● Supplied records
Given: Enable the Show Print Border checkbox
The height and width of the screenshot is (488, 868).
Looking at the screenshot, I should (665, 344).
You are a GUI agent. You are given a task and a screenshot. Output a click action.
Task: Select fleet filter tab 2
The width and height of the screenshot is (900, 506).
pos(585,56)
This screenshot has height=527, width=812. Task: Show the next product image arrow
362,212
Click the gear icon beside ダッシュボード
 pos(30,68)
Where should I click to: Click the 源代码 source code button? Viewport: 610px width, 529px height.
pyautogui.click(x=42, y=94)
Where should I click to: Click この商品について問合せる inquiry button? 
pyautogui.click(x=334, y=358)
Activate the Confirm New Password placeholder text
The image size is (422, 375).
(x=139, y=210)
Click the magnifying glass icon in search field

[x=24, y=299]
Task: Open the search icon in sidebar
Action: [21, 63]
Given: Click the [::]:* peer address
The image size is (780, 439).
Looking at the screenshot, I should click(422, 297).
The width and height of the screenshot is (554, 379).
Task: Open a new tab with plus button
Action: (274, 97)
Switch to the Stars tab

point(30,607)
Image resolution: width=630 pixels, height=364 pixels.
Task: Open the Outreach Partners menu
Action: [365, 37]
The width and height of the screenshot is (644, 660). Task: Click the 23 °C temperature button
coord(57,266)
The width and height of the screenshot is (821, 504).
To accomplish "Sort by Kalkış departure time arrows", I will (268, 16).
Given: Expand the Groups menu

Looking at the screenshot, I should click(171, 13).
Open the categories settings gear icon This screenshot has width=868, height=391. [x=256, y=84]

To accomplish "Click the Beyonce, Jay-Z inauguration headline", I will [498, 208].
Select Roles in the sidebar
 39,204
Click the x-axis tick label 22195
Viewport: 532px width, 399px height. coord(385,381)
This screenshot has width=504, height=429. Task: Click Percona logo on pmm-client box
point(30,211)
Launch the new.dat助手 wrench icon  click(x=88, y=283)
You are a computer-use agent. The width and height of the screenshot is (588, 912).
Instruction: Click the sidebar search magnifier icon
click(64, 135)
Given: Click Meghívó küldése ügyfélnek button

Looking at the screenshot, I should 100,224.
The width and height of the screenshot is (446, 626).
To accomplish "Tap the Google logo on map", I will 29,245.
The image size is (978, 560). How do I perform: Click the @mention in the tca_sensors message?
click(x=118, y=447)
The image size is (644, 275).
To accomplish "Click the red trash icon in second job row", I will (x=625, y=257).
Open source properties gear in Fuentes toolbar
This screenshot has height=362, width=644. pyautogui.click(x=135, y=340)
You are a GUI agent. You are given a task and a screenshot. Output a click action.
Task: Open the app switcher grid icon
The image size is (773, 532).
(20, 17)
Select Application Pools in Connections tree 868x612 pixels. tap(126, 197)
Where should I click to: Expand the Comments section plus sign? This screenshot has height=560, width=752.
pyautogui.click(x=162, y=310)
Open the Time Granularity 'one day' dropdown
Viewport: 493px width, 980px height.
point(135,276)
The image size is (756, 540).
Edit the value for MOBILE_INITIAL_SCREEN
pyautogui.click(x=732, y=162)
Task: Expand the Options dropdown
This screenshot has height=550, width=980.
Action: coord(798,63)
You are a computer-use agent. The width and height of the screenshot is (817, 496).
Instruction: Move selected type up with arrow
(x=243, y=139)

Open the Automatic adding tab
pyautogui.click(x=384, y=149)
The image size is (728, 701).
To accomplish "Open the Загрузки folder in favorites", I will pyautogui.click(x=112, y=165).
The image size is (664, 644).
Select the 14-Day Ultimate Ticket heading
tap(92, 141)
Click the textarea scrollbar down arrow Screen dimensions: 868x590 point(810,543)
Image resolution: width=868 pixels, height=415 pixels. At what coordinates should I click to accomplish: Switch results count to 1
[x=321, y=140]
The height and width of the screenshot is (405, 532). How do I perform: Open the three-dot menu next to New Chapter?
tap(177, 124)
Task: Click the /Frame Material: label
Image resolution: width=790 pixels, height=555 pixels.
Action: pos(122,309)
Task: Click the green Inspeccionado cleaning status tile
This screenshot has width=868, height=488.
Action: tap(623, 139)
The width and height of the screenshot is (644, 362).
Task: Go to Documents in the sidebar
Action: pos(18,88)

● What the exercise asks
For the listing above, how many lines contain the word "will"? Respond with nothing but the number.

● Result for this exercise
5